In the meantime I have gone ten years of an indeterminate sentence, for what at this stage, and in view of the finding of the Synodal process, is frivolous at most. What I, and indeed others, was saying and writing ten years ago, is now commonly held by people right around the Church.

I recently read the life of a United States Maryknoll priest, Roy Bourgeois, whose story of his dealings with the Vatican is remarkably similar to my own. He too got into trouble with the Vatican at the same time as myself, 2012. Roy had been an extraordinarily courageous man in the stands he had taken in his life on behalf of the oppressed. In particular he was appalled by some US policies in South America, and his protests led to him spending two terms of over a year in jail in the States. But none of this meant anything to the Vatican. For him to make a stand in favour of women’s equality in the Church was just one more instance of what he saw as unjust oppression. But the same man who dealt with me, William Levada, the head of the CDF at the time, had him dismissed from the priesthood. He was also dismissed from his missionary society, the Maryknolls who, according to the account he gives in his book, gave him little or no support.

Reading that, I realised that maybe I should appreciate my own Redemptorist colleagues more than I sometimes do. I never was in any doubt that there was a great deal of support for me, and is to this day, among my Irish confreres. I would not say the same about the General government.
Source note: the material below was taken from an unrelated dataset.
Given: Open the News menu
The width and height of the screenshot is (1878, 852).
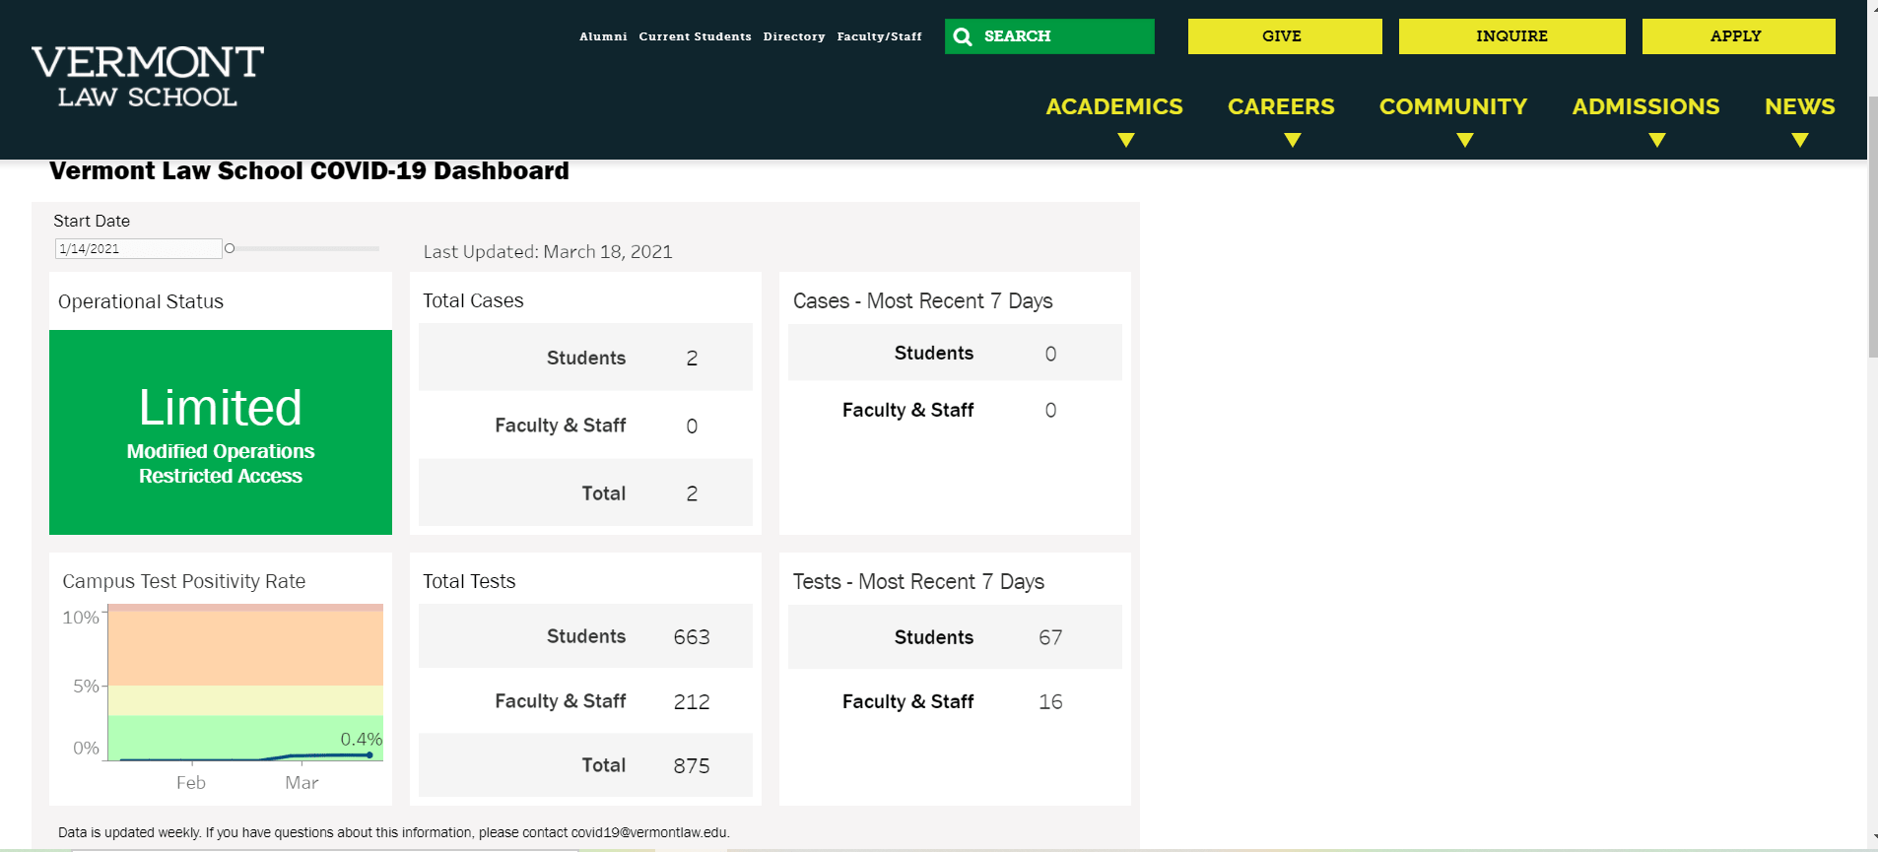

I have met Roy Bourgeois in my travels in the States. He is a few years older than myself, but he retains his enthusiasm and energy in fighting for the oppressed, and against the oppressor. In my view it is a major stain on the Catholic Church that they could not find a place for someone like him. He should be seen as someone who follows the example of Jesus with extraordinary courage and commitment, rather than being seen as a threat to the institution. The Church is certainly not following the example of Jesus in the way they have treated him.

Male Supremacy in the Catholic Church; An Insider’ View. Roy Bourgeois.